PAGE =

— start —

Taken together, I think these two essays really capture my view and they also made me realize that it is only the absence of unsigned bytes (and not of unsigned integer types of other widths) that ever annoys me. Since I would challenge others to show me a case where a signed byte was the better choice than, say a signed short (or just an int), I would also conclude that the author is correct: Java bytes should have been unsigned in the first place, and bytes are really the only unsigned types anyone needs (I note, of course, that Java's char type is unsigned, but I doubt it is much regarded as actually numeric in the first place).
4 weeks ago

Stephan van Hulst wrote:You have some very good points here, I must admit.


Thanks (and for the Bos Taurus  ).

So, relational operators depend on the whether the data types of the operands are signed. Any other operators you can think of?



I have never looked into it, as the confusion I faced when I ran into the problems we've just reviewed first cropped up kind of put me off of the whole issue. When I was a Java newcomer (c. 2009), I ignorantly assumed it would have the same native types C has. I found out I was mistaken when I wrote a few lines that used relationals. I did some experiments with suggestions such as you made above, and a few others that one can easily find with Google. Interestingly, most of the ones I found required CPU cycles that unsigned bytes don't need. What I mean is that a lot of suggestions involving bit-masks and assignment to wider types are out there, and they all work. But they also all take CPU cycles. When you're doing real-time work, that's not very appealing. A number of folks also point out that the JVM does its arithmetic on integers anyway, so you're already using wider types "under the hood," but that's still faster than if you have to manipulate the data at the Java level.

— end —

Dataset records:
— start —

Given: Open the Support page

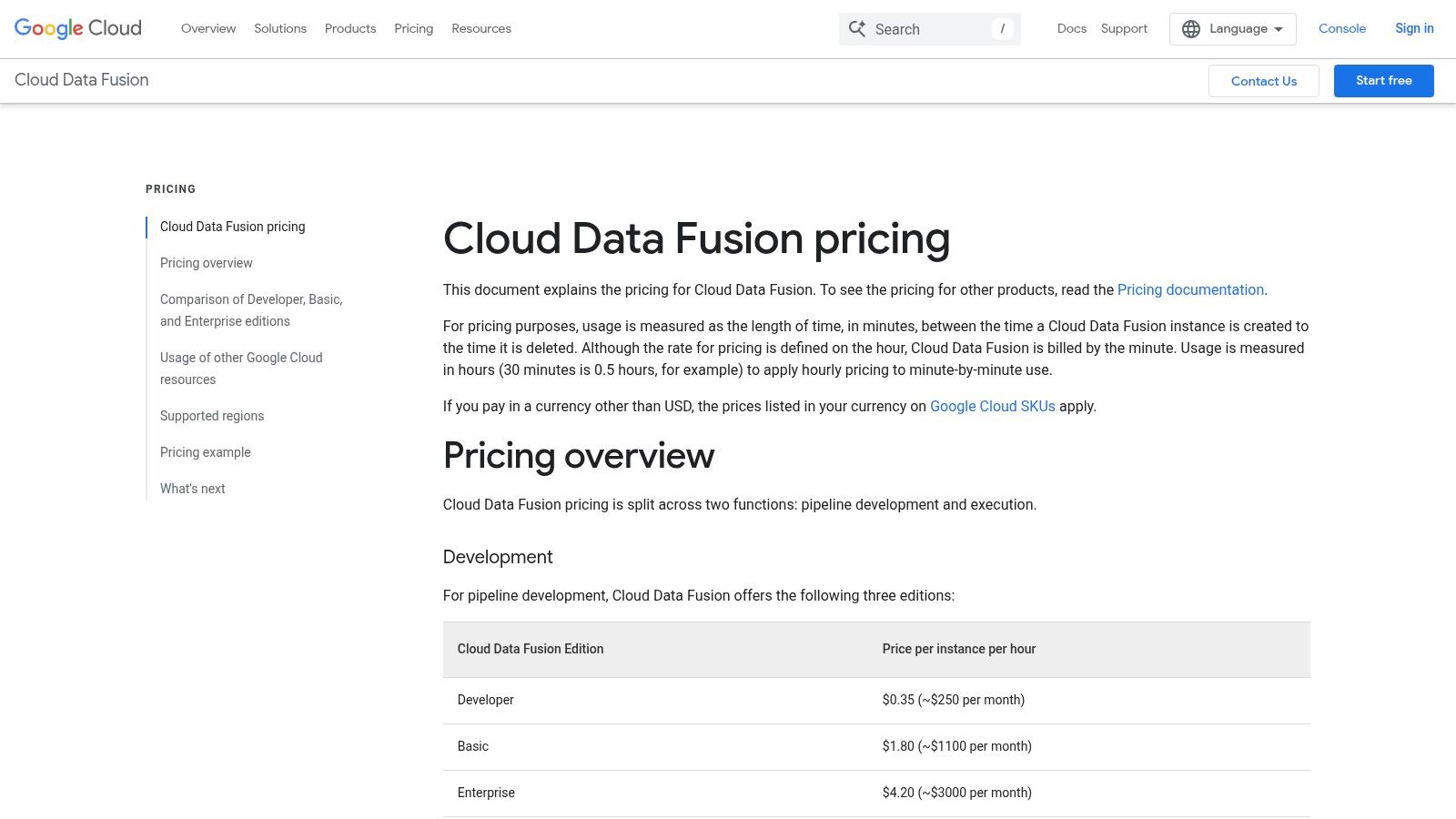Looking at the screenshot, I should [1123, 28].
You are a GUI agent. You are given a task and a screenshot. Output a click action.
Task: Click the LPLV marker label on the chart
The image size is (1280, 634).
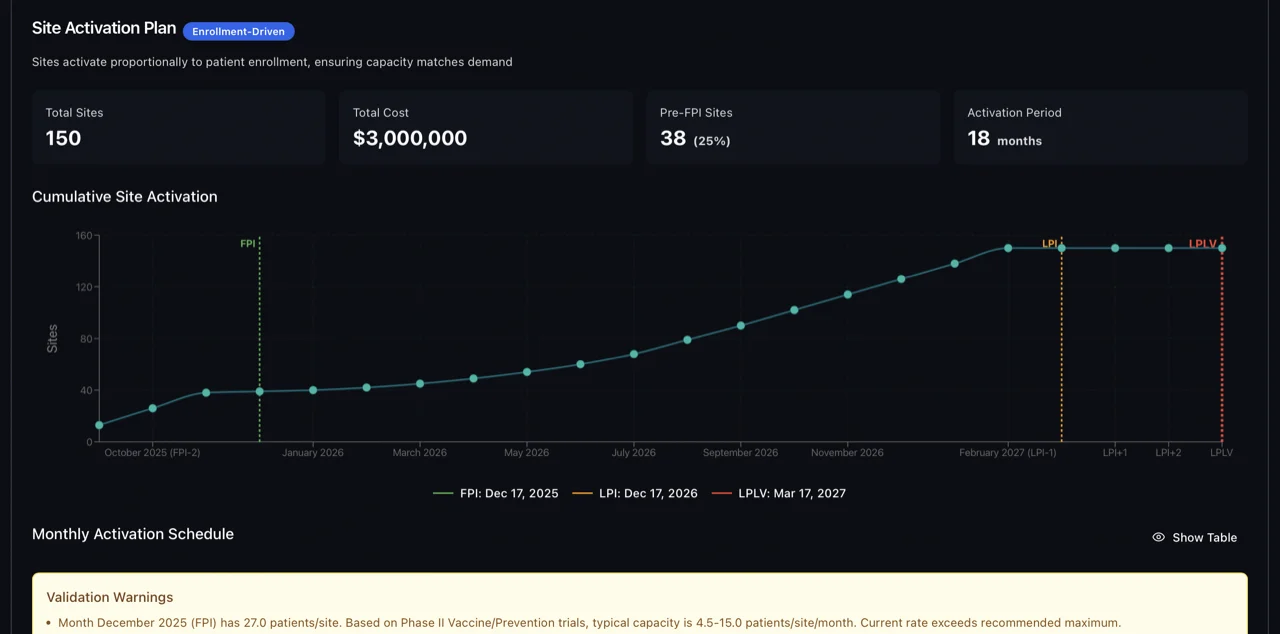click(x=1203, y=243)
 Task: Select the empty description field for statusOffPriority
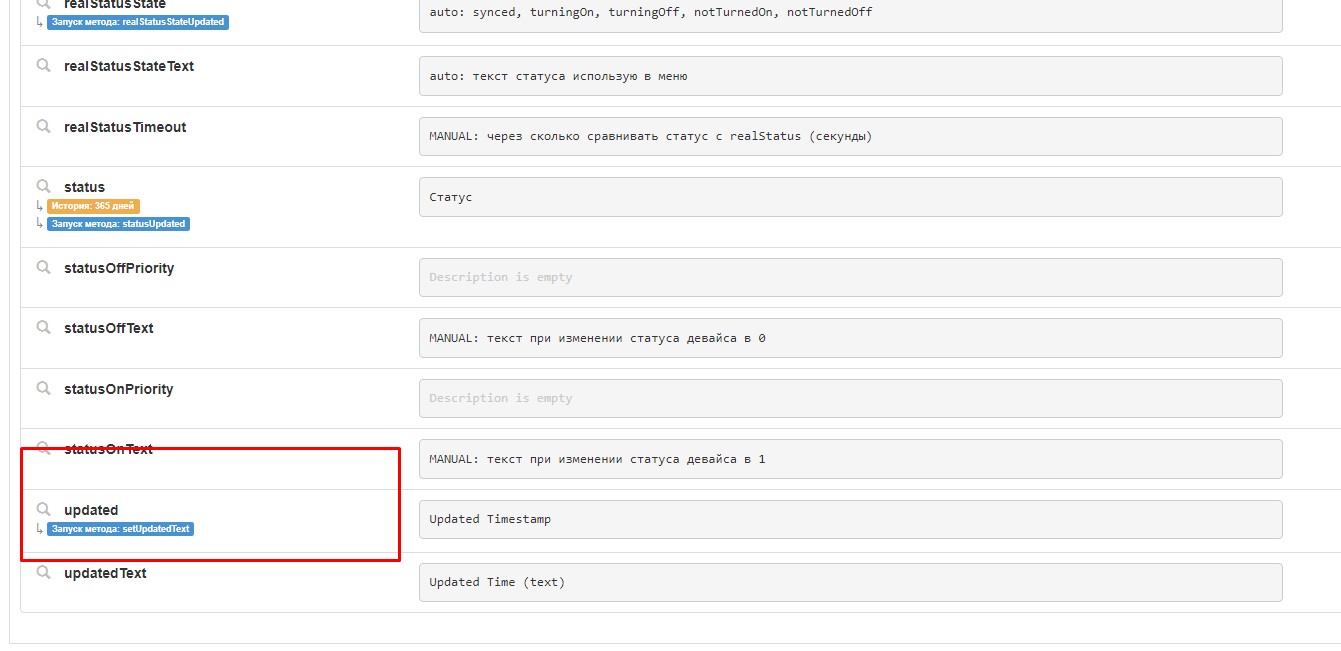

— end —

WHAT IS EXPECTED = Please continue the forum discussion about unsigned bytes in Java from the point where it stops.

OUTPUT OF THE TASK =
Please correct me if I'm wrong on any of the following, but here's what I also think I discovered in those investigations: First, adding unsigned bytes to Java is really a non-starter, as they don't even exist in the JVM. Either the language would have to compile to code that widened (or otherwise processed with additional overhead) signed bytes, or else the JVM itself would have to be changed. I'm no expert on the JVM, but my impression is that adding unsigned bytes to it is just not going to happen. Second, image processing usually involves operating on enormous (well, they seem to big to me ) arrays. Again, our friend the JVM comes into play, as it checks boundaries for each such access. Crusty old C programmers like me are used to having to check our code to be sure it won't try to access data outside of a structure (and almost equally used to finding out we're not as good at that as we wish we were). The point here being that, if one is going to access millions of bytes in an array, and one wants to do it in a really short time, maybe Java isn't the ideal choice. (I am reluctant to say that, as it tends to provoke the faithful, but there it is.)

Now, to get around all this, I learned how to use the JNI. That lets me "drop back down" to C when I need it. Except... to operate on a buffer full of bytes, you need to "pin" it into place (so the JVM and the GC don't start playing hide-the-ball with your data). As best I can divine from the specs, when you pin a buffer, you can ask for it to be given to you directly, but that's only a request, not a command. The JVM is free to make you a copy of your data instead. When you unpin the buffer, the JVM copies your data back to the original space. My experiments with Windows and the JREs I've used tell me that it gives you a copy every time, never actually honoring the request for actual access. Admittedly, it does the copying in about a millisecond, which is usually fast enough. (At old-school video rates, you have 33ms per frame; newer stuff cuts that in half, or even smaller.) Still, when you are doing real-time work, losing a millisecond just to copy data you would be happier working on directly is overhead you'd rather not have. My "solution" was ultimately never to have the data under control of the JVM at all. My work is all specific to Windows, so I can go ahead and make platform-specific API calls. What I did was allocate my memory in native code, and just keep it there. Now, if you are thinking that creating and manipulating video frames in native code, while using Java to control your application, is a complicated mess, I will agree with you. In particular, displaying my native video in a Java window was, well... challenging. It also results in the kind of code that Java champions despise, relying on heavyweight GUI objects and other hairballs that are all likely destined for elimination very soon.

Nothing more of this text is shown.